__Task to complete__.
Give back each line of the material that contains the word "screenshot".

__Supplied records__.
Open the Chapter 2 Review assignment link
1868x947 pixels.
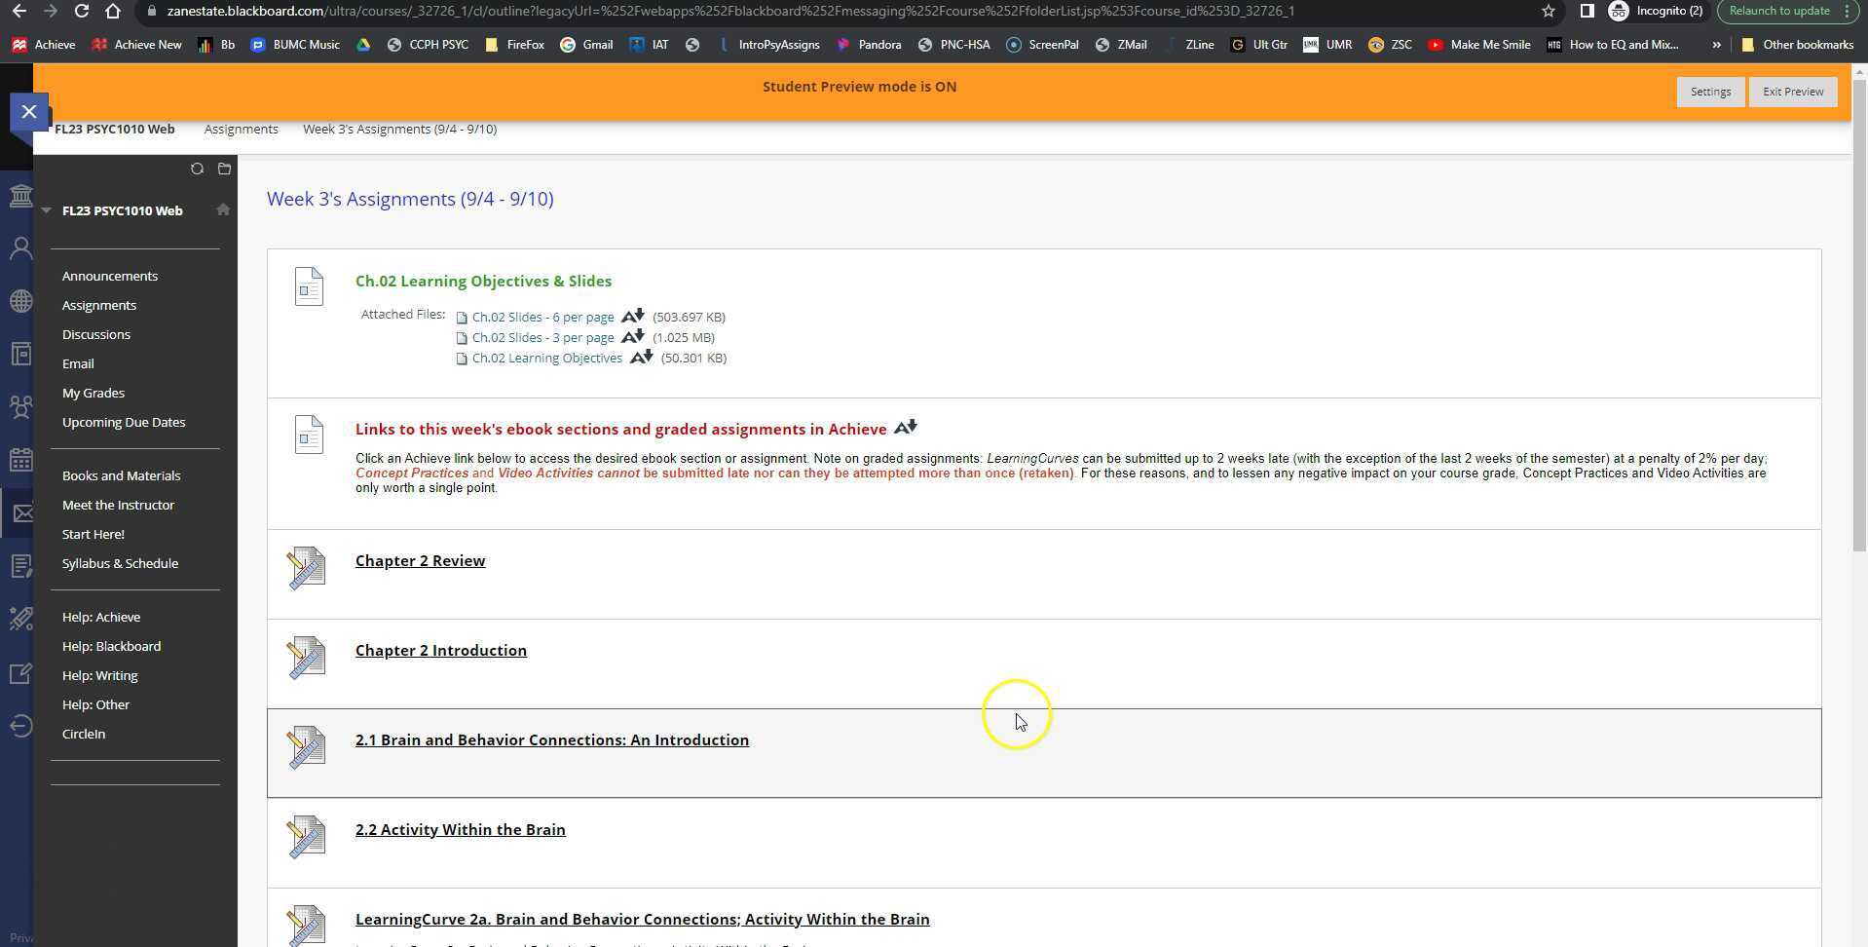420,560
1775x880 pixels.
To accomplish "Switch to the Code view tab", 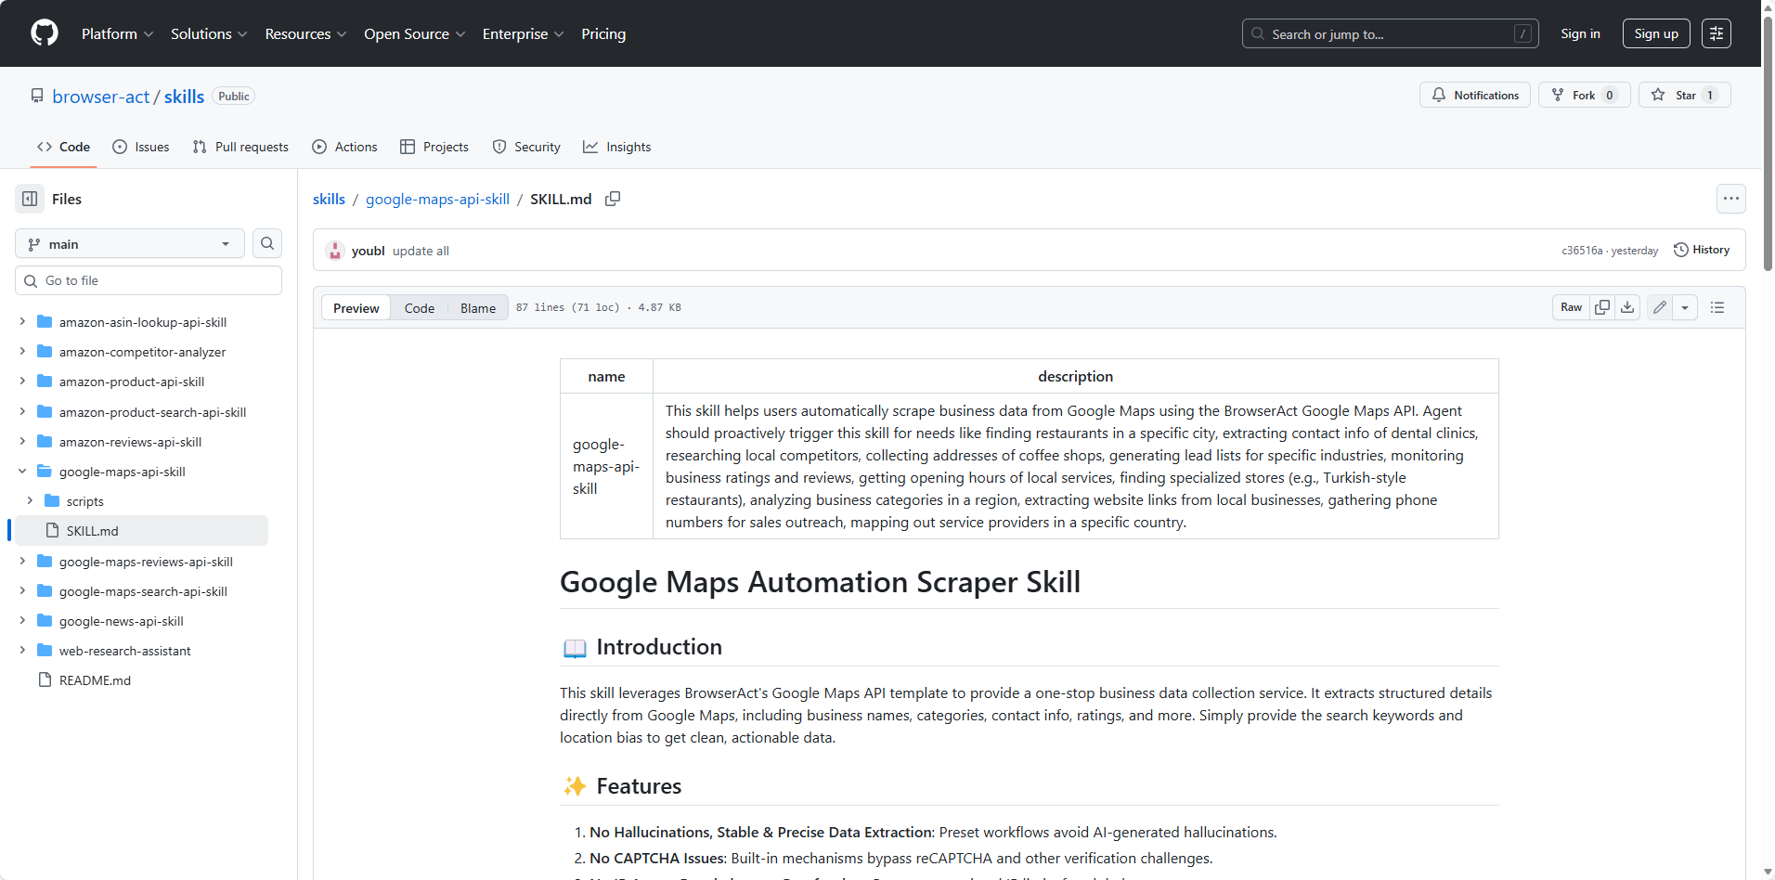I will (419, 307).
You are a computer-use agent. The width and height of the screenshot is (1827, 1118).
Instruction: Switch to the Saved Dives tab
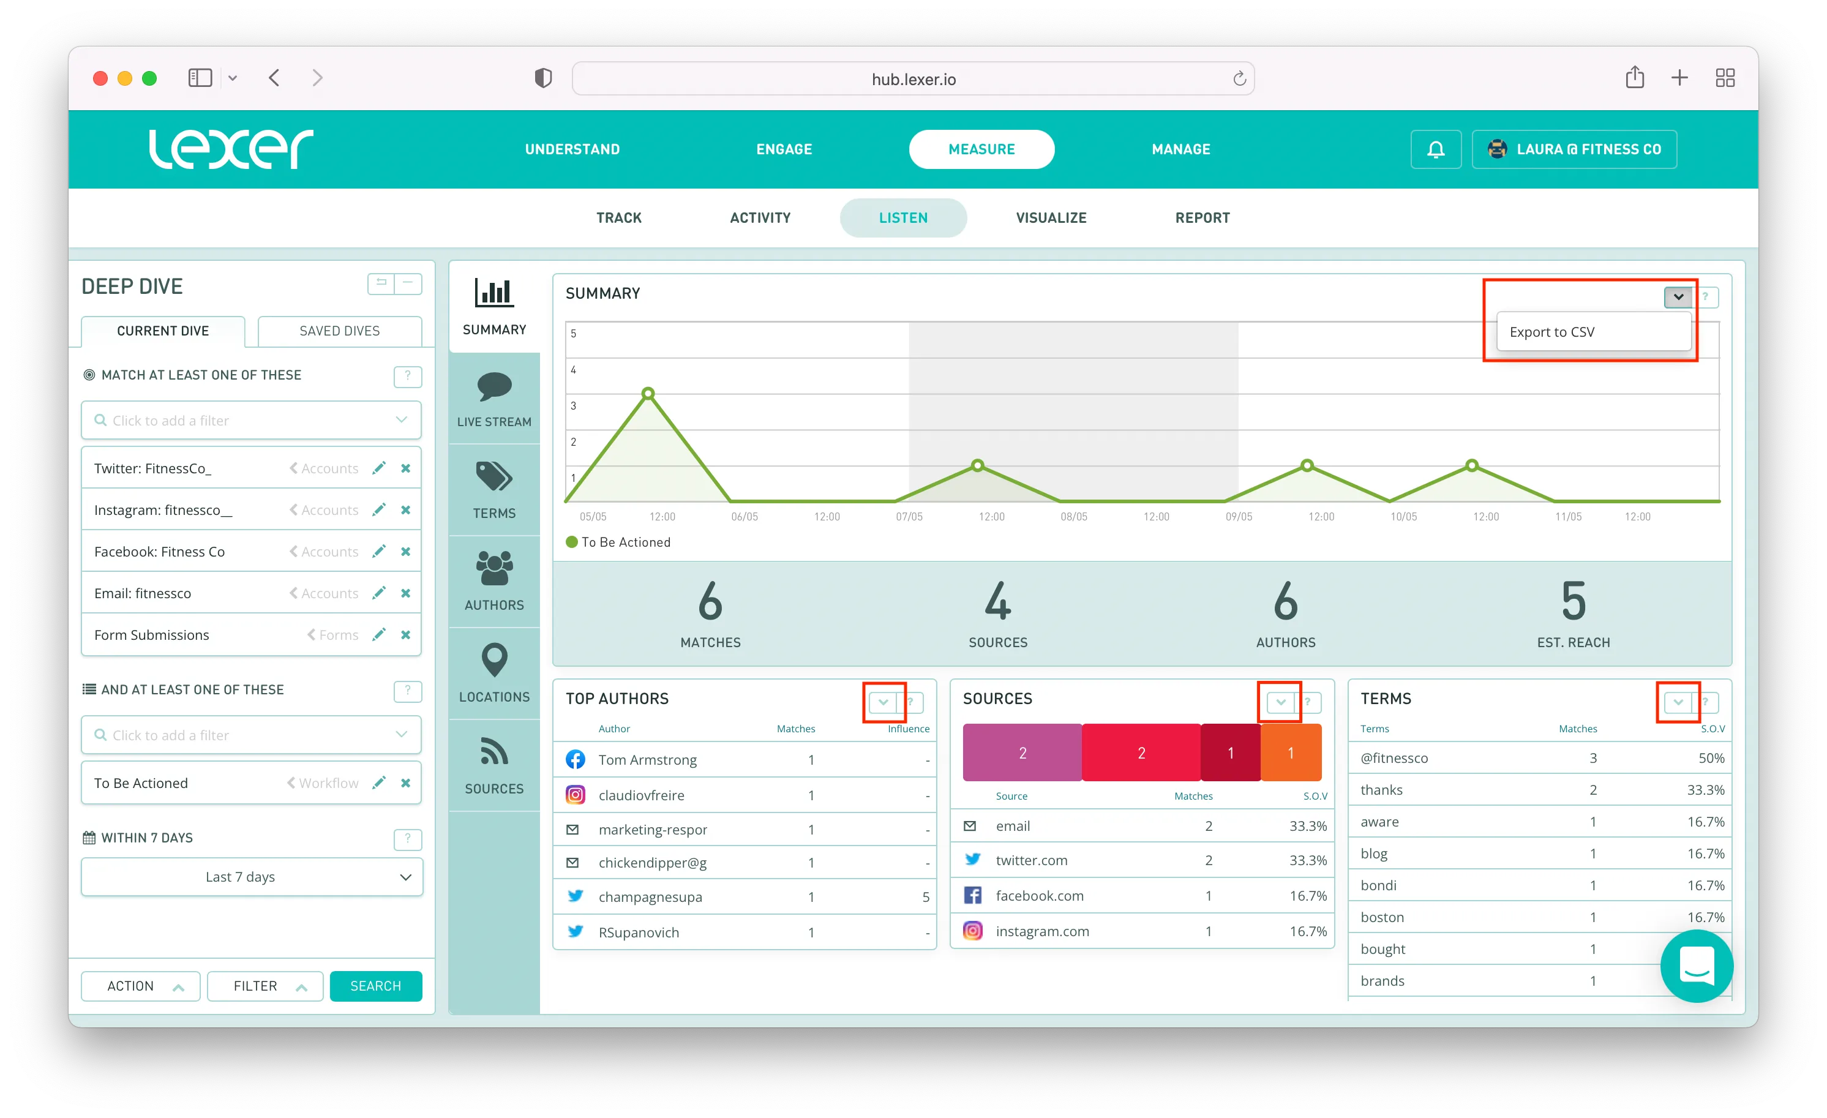(x=340, y=331)
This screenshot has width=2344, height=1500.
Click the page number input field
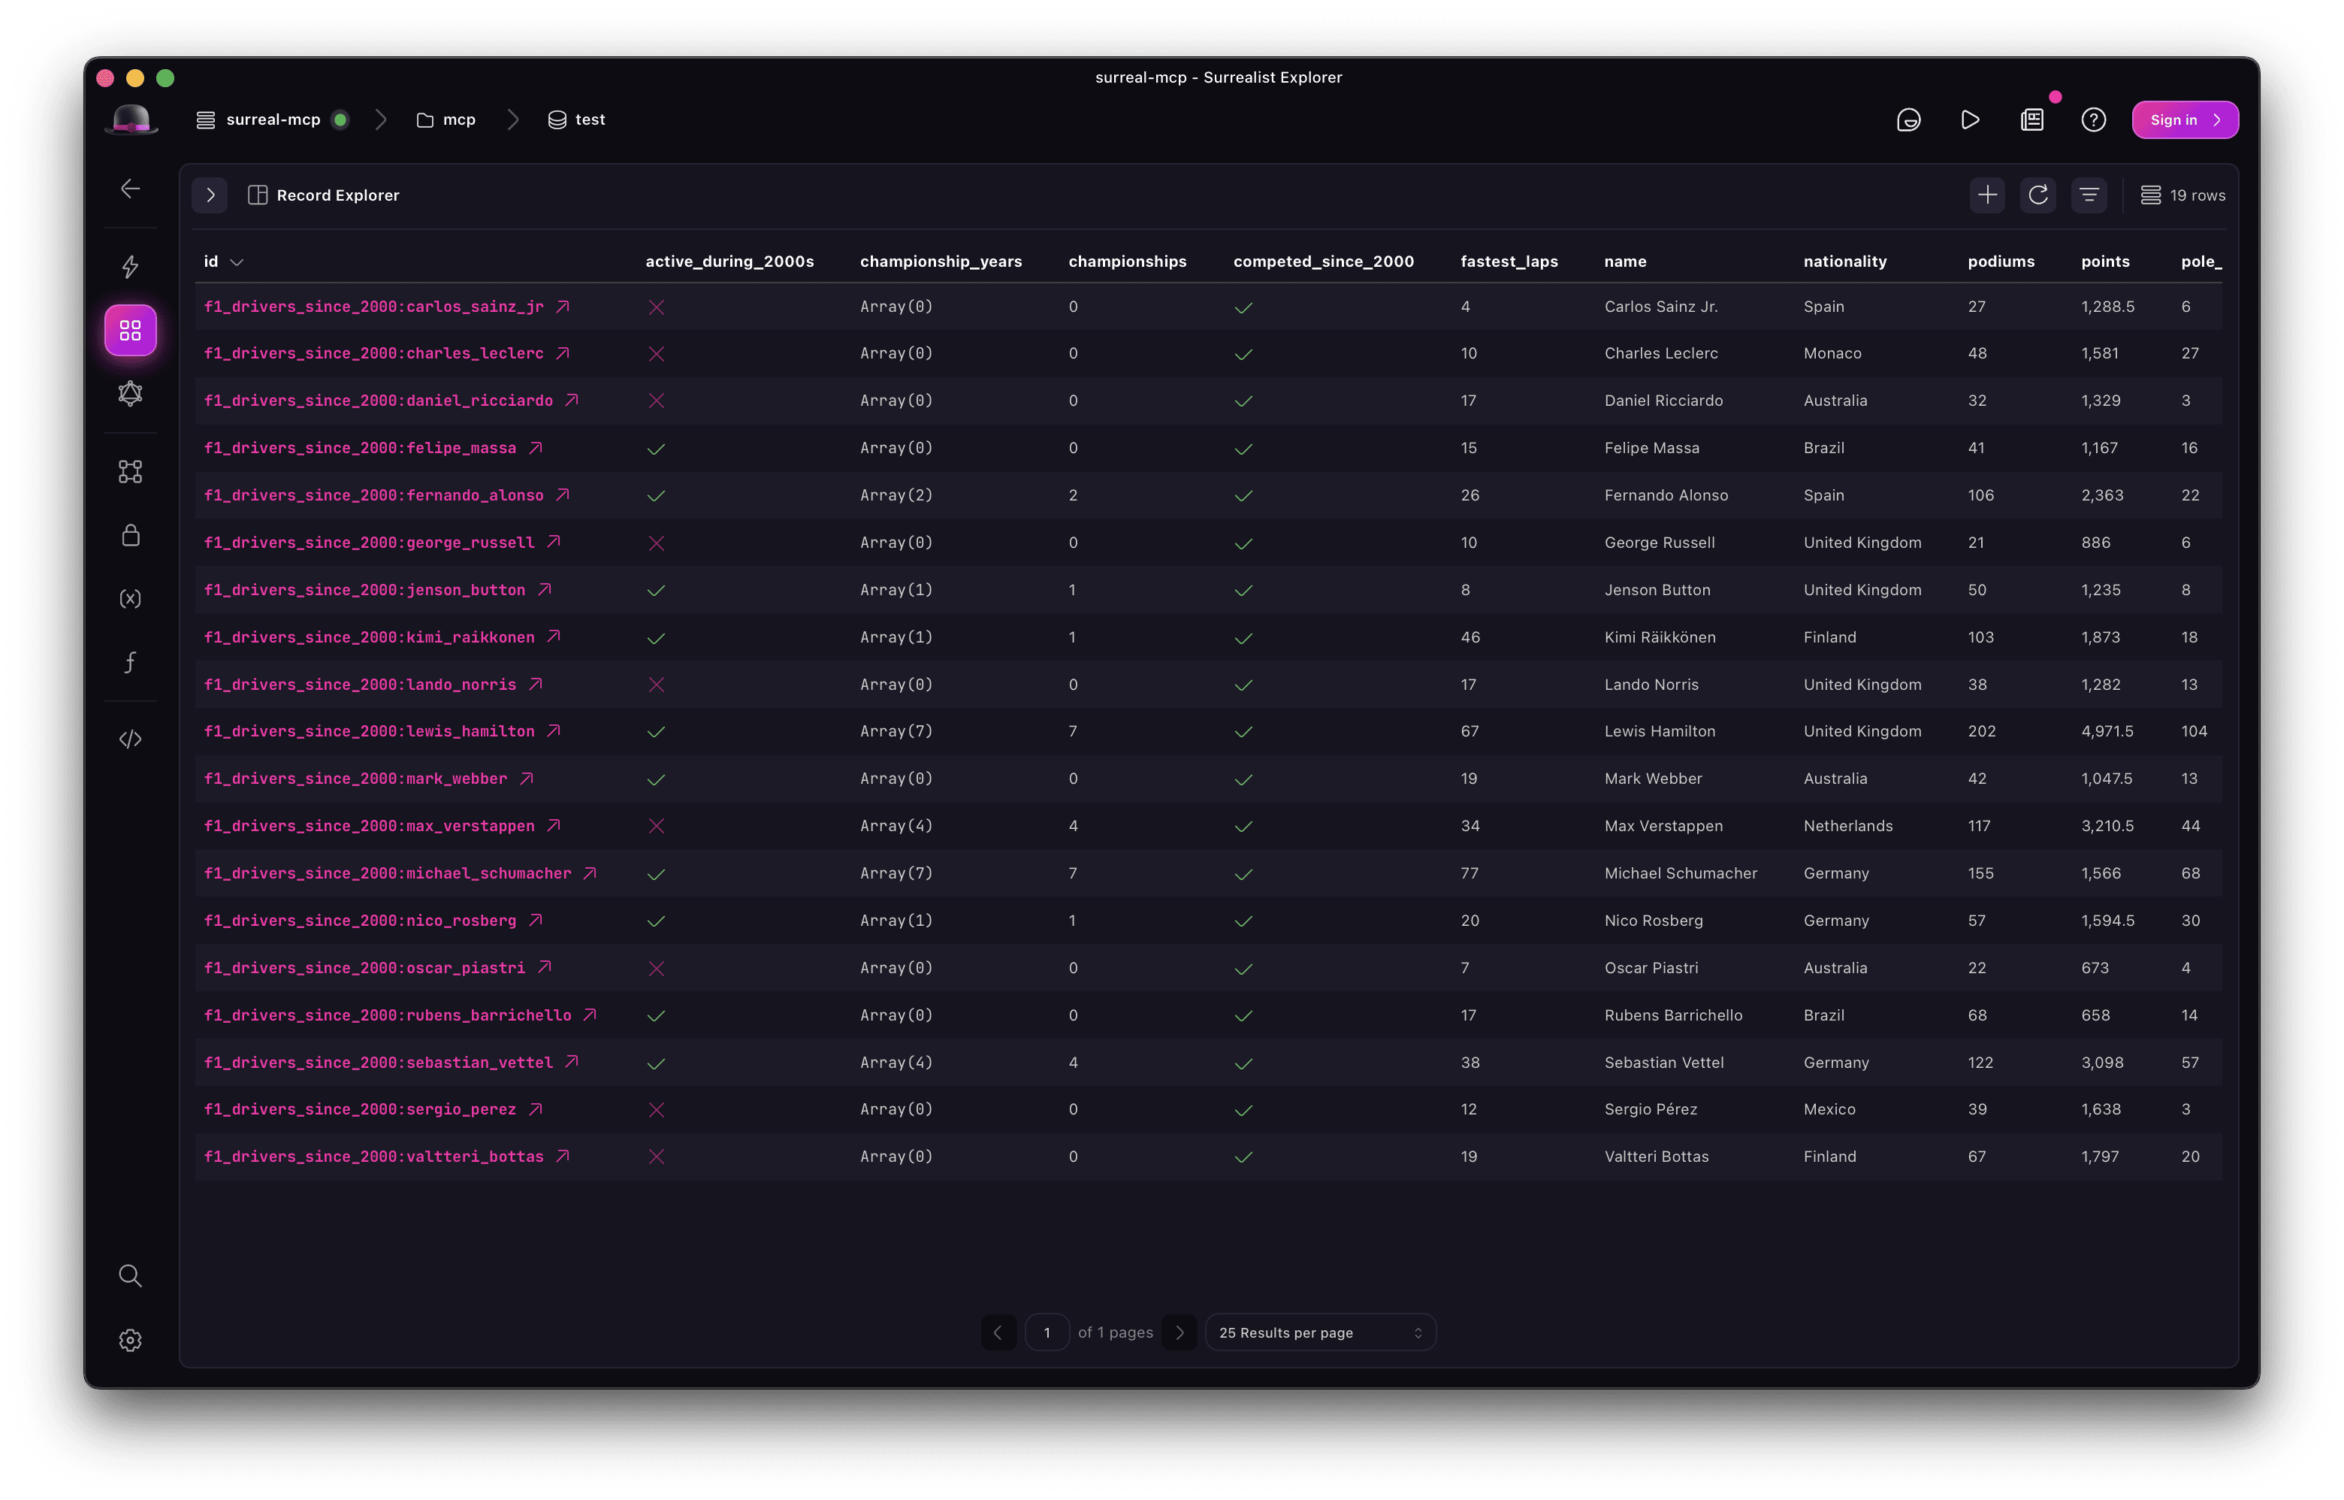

__Task output__.
You are a computer-use agent. The width and height of the screenshot is (1827, 1118).
This screenshot has width=2344, height=1500.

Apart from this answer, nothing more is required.